Credit: Newcastle University

Più velocità per una nuova connettività IoT

Un team di ricerca internazionale, che coinvolge esperti dell’Università di Newcastle, ha sviluppato una configurazione di comunicazione a luce visibile (VLC) in grado di raggiungere una velocità di trasmissione dati di 2,2 Mb/s utilizzando un nuovo tipo di diodi organici ad emissione di luce (OLED).

Per raggiungere questa velocità, gli scienziati hanno creato nuovi OLED a infrarossi (far-red/near-infrared), elaborati in soluzione. Estendendo la gamma spettrale a 700-1000 nm, hanno ampliato con successo la larghezza di banda e raggiunto la velocità dei dati più veloce mai registrata in tempo reale per gli OLED basati su soluzioni.

Descritti nella rivista Nature Light, i nuovi OLED (nella foto di coeprtina) creano opportunità per una nuova connettività internet-of-things (IoT), oltre che per la tecnologia dei biosensori portabili e impiantabili.

Il progetto è una collaborazione tra la Newcastle University, University College London, il London Centre for Nanotechnology, l’Istituto di Chimica Organica, l’Accademia Polacca delle Scienze (Varsavia, Polonia) e l’Istituto per lo Studio dei Materiali Nanostrutturati – Consiglio Nazionale delle Ricerche (CNR-ISMN, Bologna, Italia).

Aprire nuove opportunità

Il dottor Paul Haigh, docente di Communications at Newcastle University’s Intelligent Sensing, faceva parte del team di ricerca. Ha guidato lo sviluppo di una trasmissione in tempo reale di segnali che trasmettono il più rapidamente possibile. Ha ottenuto questo risultato utilizzando formati di modulazione delle informazioni sviluppati internamente, raggiungendo circa 2,2 Mb/s.

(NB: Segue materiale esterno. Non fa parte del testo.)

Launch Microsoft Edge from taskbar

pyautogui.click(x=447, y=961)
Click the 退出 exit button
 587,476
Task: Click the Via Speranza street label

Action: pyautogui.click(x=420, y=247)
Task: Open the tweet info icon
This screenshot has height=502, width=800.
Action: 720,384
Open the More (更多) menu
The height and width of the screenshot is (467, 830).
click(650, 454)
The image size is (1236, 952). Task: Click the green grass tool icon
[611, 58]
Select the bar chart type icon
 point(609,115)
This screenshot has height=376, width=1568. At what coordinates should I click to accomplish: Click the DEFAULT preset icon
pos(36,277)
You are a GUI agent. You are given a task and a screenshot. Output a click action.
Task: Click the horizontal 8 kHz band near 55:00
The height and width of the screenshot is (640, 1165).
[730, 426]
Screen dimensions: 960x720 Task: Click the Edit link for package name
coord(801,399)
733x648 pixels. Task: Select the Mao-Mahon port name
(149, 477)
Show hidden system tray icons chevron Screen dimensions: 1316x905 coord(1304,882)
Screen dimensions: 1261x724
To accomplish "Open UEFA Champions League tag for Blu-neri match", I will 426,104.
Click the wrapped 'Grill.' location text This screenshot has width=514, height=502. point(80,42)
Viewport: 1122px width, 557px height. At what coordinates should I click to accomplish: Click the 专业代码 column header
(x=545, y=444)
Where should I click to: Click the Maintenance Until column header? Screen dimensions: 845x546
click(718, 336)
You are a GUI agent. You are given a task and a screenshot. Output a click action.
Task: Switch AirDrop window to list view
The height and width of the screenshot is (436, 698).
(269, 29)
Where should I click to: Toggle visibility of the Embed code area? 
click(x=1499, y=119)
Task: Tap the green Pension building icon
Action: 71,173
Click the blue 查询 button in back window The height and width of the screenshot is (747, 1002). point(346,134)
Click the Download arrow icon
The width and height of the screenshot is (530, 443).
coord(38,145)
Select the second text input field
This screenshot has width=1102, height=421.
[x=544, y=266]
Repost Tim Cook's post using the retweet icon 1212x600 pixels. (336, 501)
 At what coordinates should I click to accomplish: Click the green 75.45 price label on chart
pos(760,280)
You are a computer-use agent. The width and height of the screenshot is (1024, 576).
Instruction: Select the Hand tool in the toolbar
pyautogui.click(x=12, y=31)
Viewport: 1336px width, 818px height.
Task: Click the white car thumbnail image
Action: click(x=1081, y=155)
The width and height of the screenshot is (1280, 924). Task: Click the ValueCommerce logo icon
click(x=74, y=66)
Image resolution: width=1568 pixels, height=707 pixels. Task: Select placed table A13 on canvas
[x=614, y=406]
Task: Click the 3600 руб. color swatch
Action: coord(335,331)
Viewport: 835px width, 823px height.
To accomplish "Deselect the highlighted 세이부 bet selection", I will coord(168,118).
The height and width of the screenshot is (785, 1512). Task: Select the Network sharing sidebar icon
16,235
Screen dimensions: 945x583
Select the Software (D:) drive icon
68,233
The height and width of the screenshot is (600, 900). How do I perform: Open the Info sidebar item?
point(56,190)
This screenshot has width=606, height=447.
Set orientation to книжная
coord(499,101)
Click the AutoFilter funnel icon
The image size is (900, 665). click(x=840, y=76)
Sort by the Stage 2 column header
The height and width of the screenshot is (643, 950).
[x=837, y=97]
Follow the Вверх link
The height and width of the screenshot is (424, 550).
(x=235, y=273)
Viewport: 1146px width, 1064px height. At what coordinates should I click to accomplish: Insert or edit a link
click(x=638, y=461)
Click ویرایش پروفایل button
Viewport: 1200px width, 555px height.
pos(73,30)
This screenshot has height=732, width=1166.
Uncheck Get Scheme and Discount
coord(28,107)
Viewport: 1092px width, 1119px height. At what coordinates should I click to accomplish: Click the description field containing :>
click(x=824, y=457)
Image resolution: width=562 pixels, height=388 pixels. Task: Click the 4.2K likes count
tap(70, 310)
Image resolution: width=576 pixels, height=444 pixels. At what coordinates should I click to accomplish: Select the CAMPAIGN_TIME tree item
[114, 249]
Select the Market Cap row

Il dottor Haigh ha detto: “Il nostro team ha sviluppato LED polimerici con una lunghezza d’onda (far red/near-infrared) maggiore e ad alta efficienza, privi di metalli pesanti, che è stata una sfida per la ricerca da molto tempo nella comunità dell’optoelettronica organica. Il raggiungimento di tali elevate velocità di trasmissione dati apre opportunità per l’integrazione di biosensori organici portatili, indossabili o impiantabili in collegamenti di comunicazione a luce visibile/quasi (in)visibile“.

La richiesta di velocità di trasmissione dati più elevate sta guidando la popolarità dei dispositivi che emettono luce nei sistemi VLC. I LED hanno molteplici applicazioni e vengono utilizzati nei sistemi di illuminazione, telefoni cellulari e nei display delle TV. Anche se gli OLED non offrono la stessa velocità dei LED inorganici e dei diodi laser, sono più economici da produrre, riciclabili e più sostenibili.

La velocità di trasmissione dati che il team ha raggiunto grazie a questo dispositivo pionieristico è abbastanza elevata da supportare un collegamento indoor point-to-point, con una visione delle applicazioni dell’IoT. I ricercatori evidenziano la possibilità di raggiungere tali velocità di dati senza equalizzatori complessi dal punto di vista dei calcoli e della potenza.

Insieme all’assenza di metalli pesanti tossici nello strato attivo degli OLED, la nuova configurazione VLC è promettente per l’integrazione di biosensori organici portatili, indossabili o impiantabili.

In futuro, potremmo vedere applicazioni di questa tecnologia in molte aree diverse, che vanno dai singoli pixel abilitati alla comunicazione nelle tecnologie di visualizzazione fino al biosensing sotto o attraverso la pelle per il monitoraggio attivo della salute e un collegamento più rapido della cura.